I went to cover a demonstration in West Beirut yesterday morning – yes, please note the capital W on "West" – and then I get a text from a Lebanese woman on my mobile phone, asking if she will have to wear a veil when she returns to Lebanon. How do I reply? That the restaurants are still open? That you can still drink wine with your dinner?
That is the problem. For the war in West Beirut is not about religion. It is about the political legitimacy of the Lebanese government and its "pro-American" support (the latter an essential adjective to any US news agency report), which Iran understandably challenges.

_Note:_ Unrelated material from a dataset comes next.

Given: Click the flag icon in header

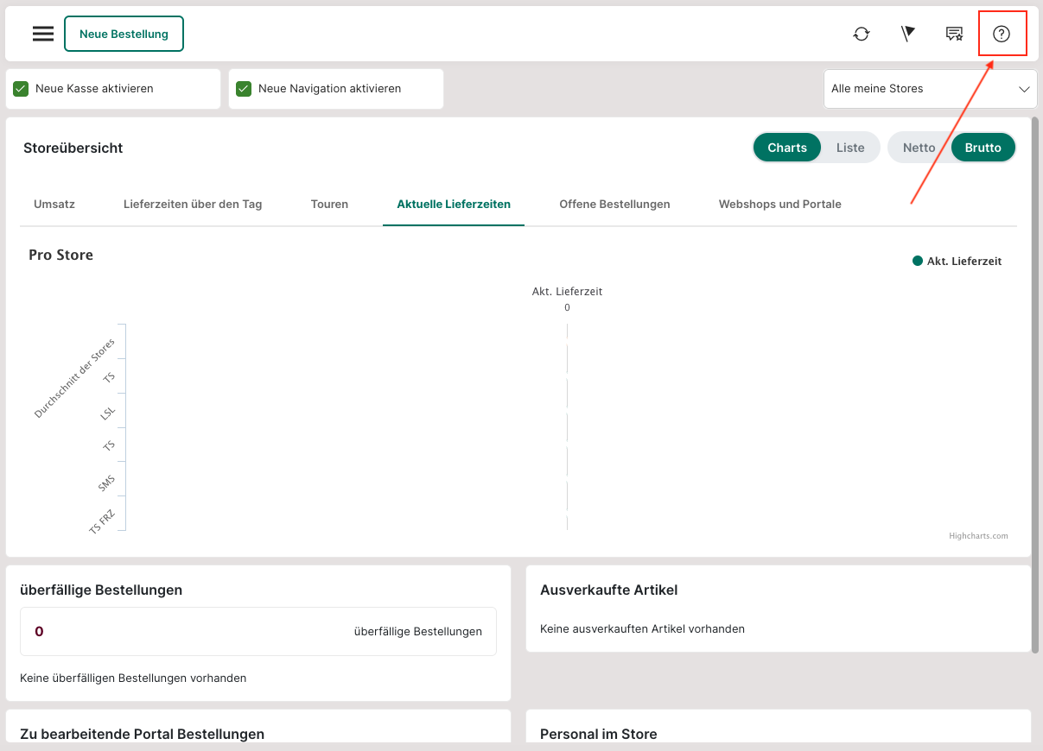Looking at the screenshot, I should [x=907, y=34].
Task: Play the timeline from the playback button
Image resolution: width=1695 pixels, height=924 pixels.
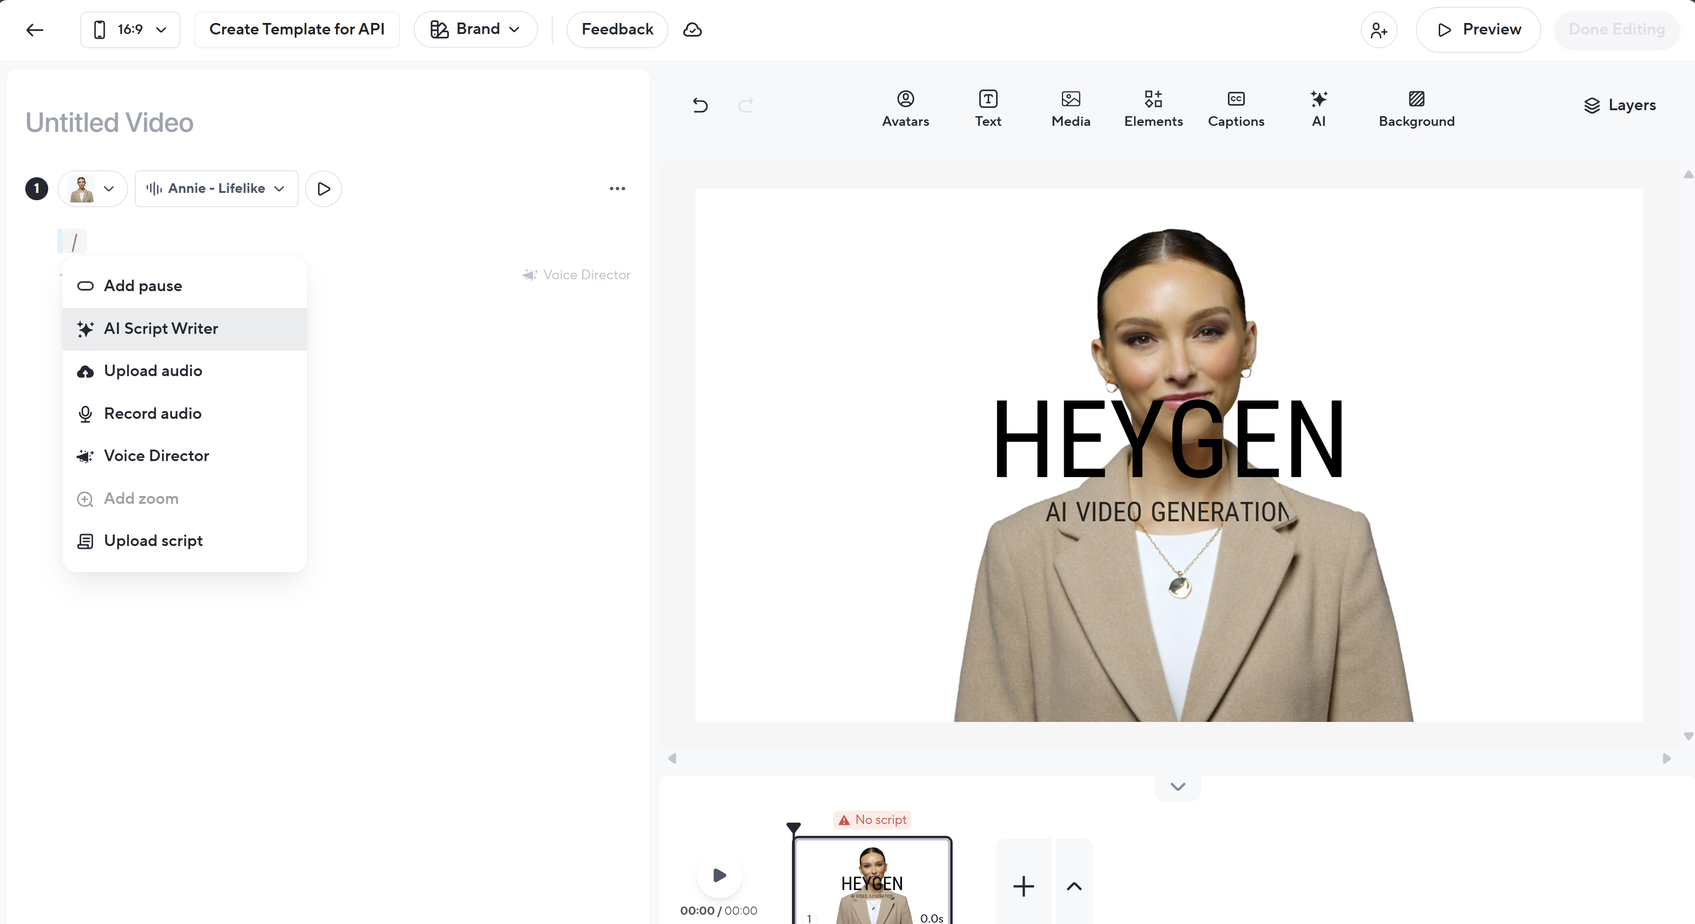Action: pos(719,875)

A few days ago, I went to view an exhibition – here, in Beirut – of posters of the terrible 15-year civil war which cost the Lebanese and Palestinians 150,000 lives. It was called "Signs of Conflict: Political Posters of Lebanon's Civil War, 1975-1990", and I came to the conclusion that there would never be a civil war in Lebanon again. How could a people who were prepared to show such outrageous placards re-fight this hopeless conflict? But, am I not seeing almost identical posters in the streets of West Beirut?
So let us start at the beginning (be that the Ottoman, French, post-Versailles beginning of Lebanese history). Or let us begin yesterday, when it was broadcast that two Hizbollah members (for which read Shia Muslims) were knifed to death in Aley by Druze Muslims. Outrageous, if true. So let us begin with the statement that the Lebanese army command has decided to let Brigadier General Wafiq Chucair remain in command of security at Beirut airport. And that the Lebanese army commander – General Michel Sulaiman (the favourite for president if parliament, after 18 sittings, decide to choose one) – was determined to restore "law and order".

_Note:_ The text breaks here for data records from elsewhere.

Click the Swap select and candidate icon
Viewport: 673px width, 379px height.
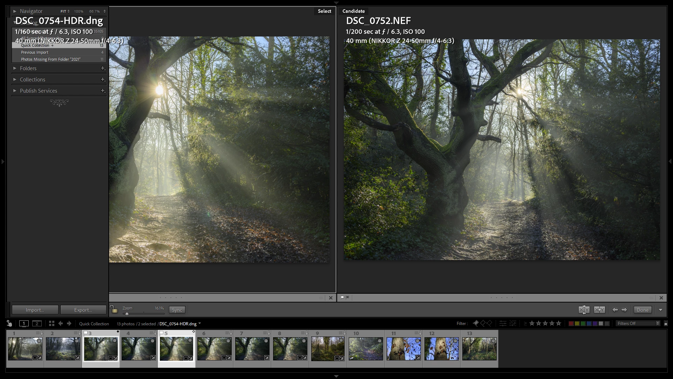[x=584, y=310]
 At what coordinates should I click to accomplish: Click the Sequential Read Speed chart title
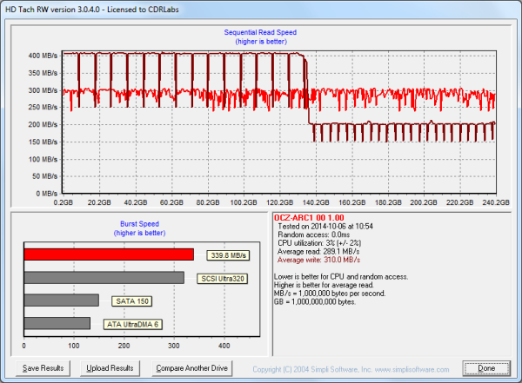point(260,31)
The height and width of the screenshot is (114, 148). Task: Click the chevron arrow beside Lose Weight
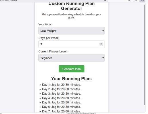103,31
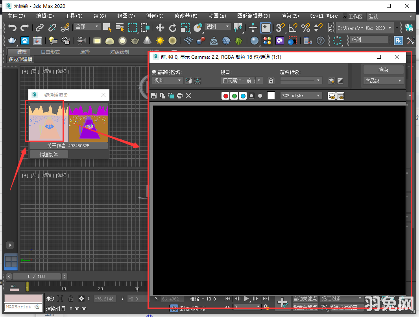Toggle the red channel in render window
This screenshot has width=419, height=317.
pos(225,96)
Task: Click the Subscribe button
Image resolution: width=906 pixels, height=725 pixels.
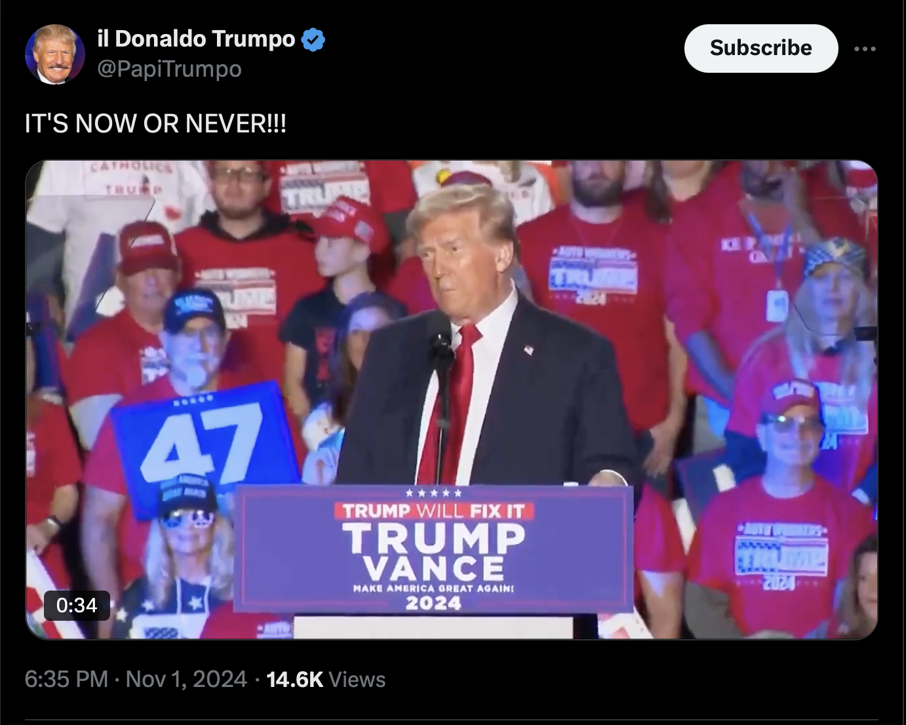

Thus (if the reader is not already confused) we should advance to the near-present. The army is demanding an end to all militia presence, for example the armed checkpoints in Lebanon; also, the opening of all roads. The army's fear, of course – and this is not in the official communiqués – is that if the militias do not end checkpoints and open all roads, then the army itself will split and its soldiers become part of the checkpoints. Yesterday, though, Hizbollah TV said the militias would comply with the request.
But let's go back to that demonstration I was covering in Beirut. Two days ago, Hizbollah, in its takeover of West Beirut, captured Saad Hariri's Future Television. This was the station of ex-prime minister Rafiq Hariri prior to his assassination on 14 February 2005 (for whether Syria was responsible watch this space, as they say). When Hizbollah took over West Beirut two days ago, they cut Future's cable, and so the 200 or so demonstrators who turned up yesterday were wasting their time.

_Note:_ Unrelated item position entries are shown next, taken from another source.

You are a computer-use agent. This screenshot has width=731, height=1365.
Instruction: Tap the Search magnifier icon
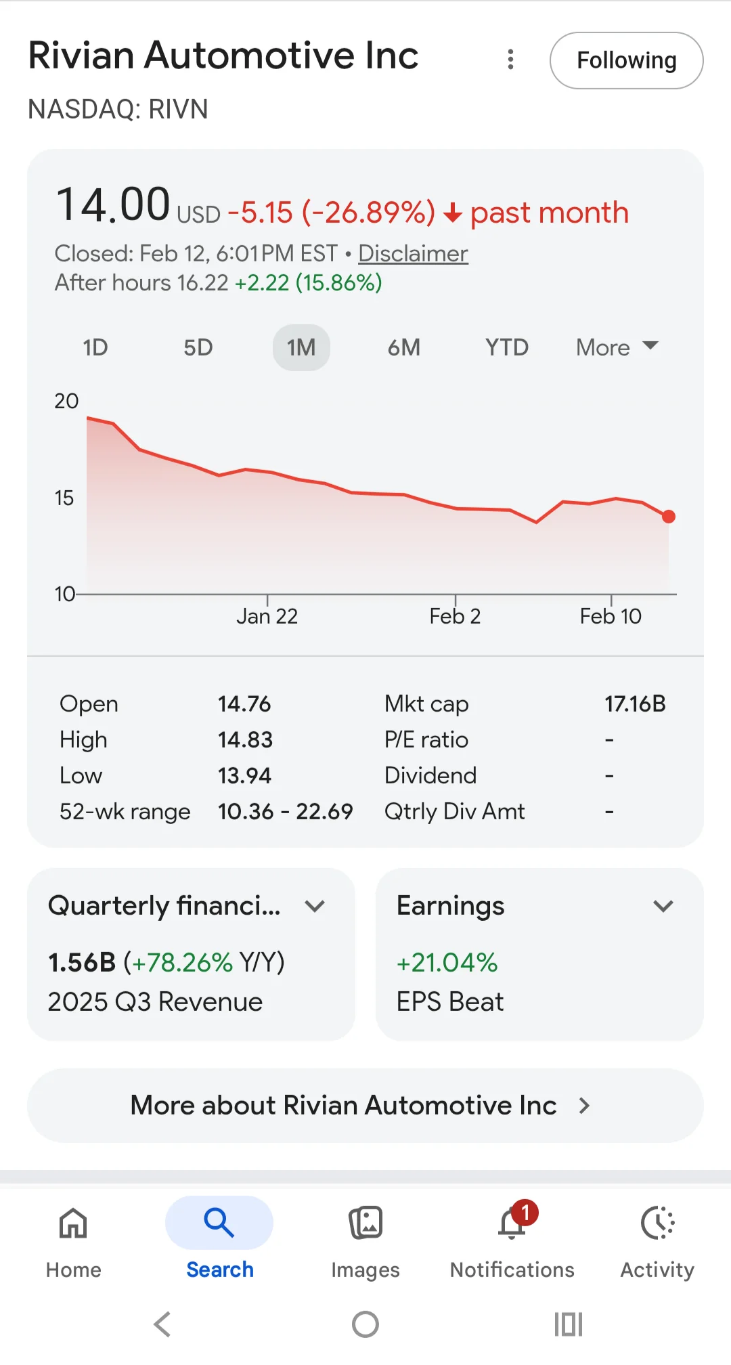point(219,1223)
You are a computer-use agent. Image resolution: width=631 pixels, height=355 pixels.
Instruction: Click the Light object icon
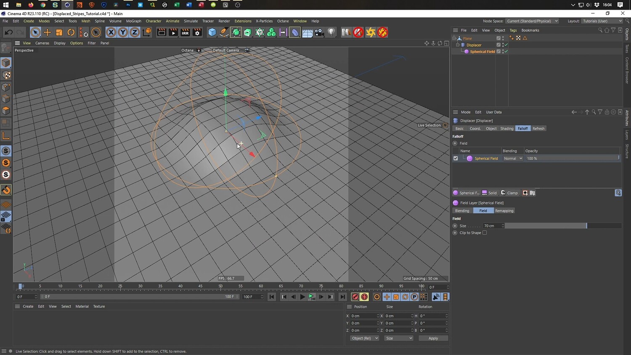(x=331, y=32)
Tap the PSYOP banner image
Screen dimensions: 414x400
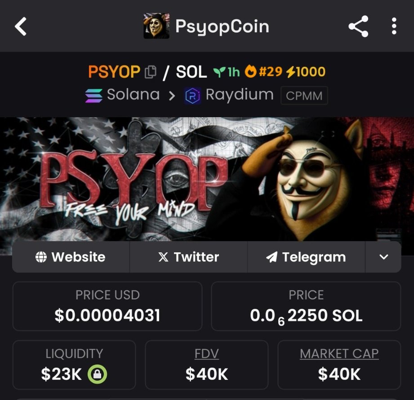point(207,179)
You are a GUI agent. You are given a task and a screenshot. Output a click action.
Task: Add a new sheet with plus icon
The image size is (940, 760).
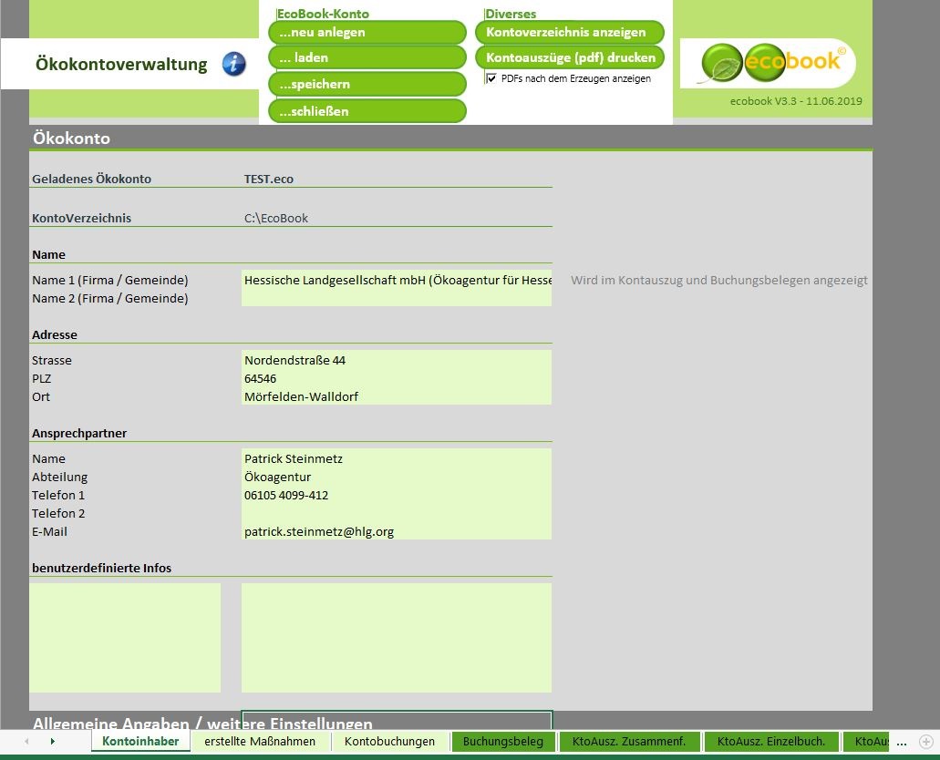point(926,742)
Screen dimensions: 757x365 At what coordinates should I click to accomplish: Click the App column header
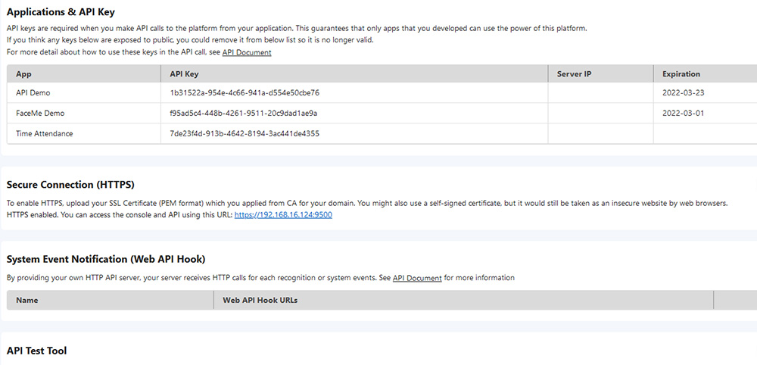(x=23, y=74)
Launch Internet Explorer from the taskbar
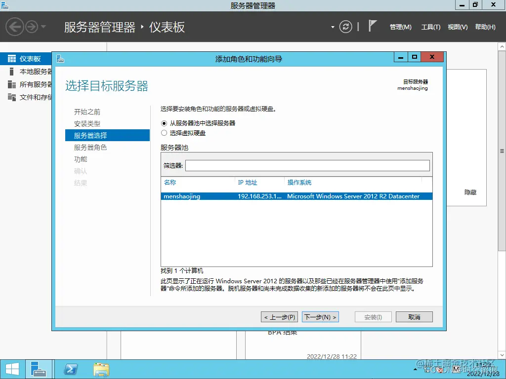The width and height of the screenshot is (506, 379). coord(70,369)
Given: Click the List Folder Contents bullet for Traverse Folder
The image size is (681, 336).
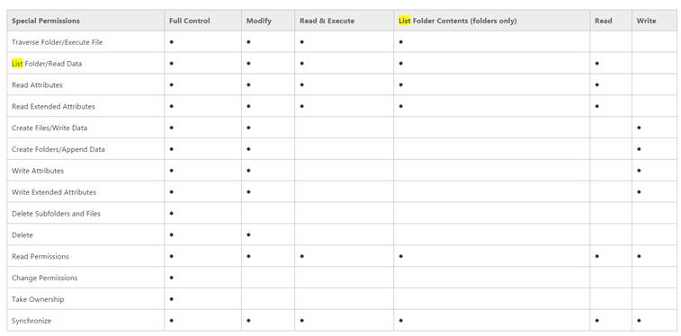Looking at the screenshot, I should [401, 42].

Meanwhile, back at the poster exhibition, the Phalangists (still very much alive) tell their supporters that their "martyrs" died "for Lebanon to live". Another tells readers that "the Morabitoun [in Arabic, the Muslim "Ambushers"] destroyed the symbol of fascist treason, of black Zionism". The Syrian Social Nationalist Party calls, after 53 years, for "the renaissance and unity of society, and for the liberation of the nation from Zionist and foreign occupation". Let us remember here that the SSNP still wants an Arab nation which includes "Palestine", and Cyprus. And there is poor old Bashir Gemayel (Phalangist leader, assassinated in 1982, after winning the pro-Israeli presidential ticket) telling the Lebanese, Kitchener-like, that "Your nation needs you – yes, You!"
And when I walked round that exhibition, I thought – yes – that this war could never be recreated. I even contemplated an article saying that there would not be another civil war here. On reflection, I should have sent that story to this paper. For despite everything that we have witnessed these past three days (or two years, or the 30 years or 2,000 years, you take your pick), I don't think the Lebanese want another civil war.
Five days ago, I recorded an interview for Saad Hariri's Future channel about my new book, and told my interviewer that I did not think there would be another civil war in Lebanon. Because Hizbollah has cut the cables of the channel, there will be no programme. "You did it for nothing," the young Lebanese woman interviewer told me yesterday. Yes, I think she was right. But I still suspect that the Lebanese will not tolerate another civil conflict.
And I say this in front of the facts: that Hizbollah paraded down the Corniche in front of my apartment with their weapons, and that my car is shredded with bullet holes courtesy of – let us speak frankly – Hizbollah's venal allies, the Amal militia (owner; Nabih Berri, speaker of parliament). Like all who live here, my driver and I are happy we were not in the car. But in Lebanon, the question is: who will drive the car?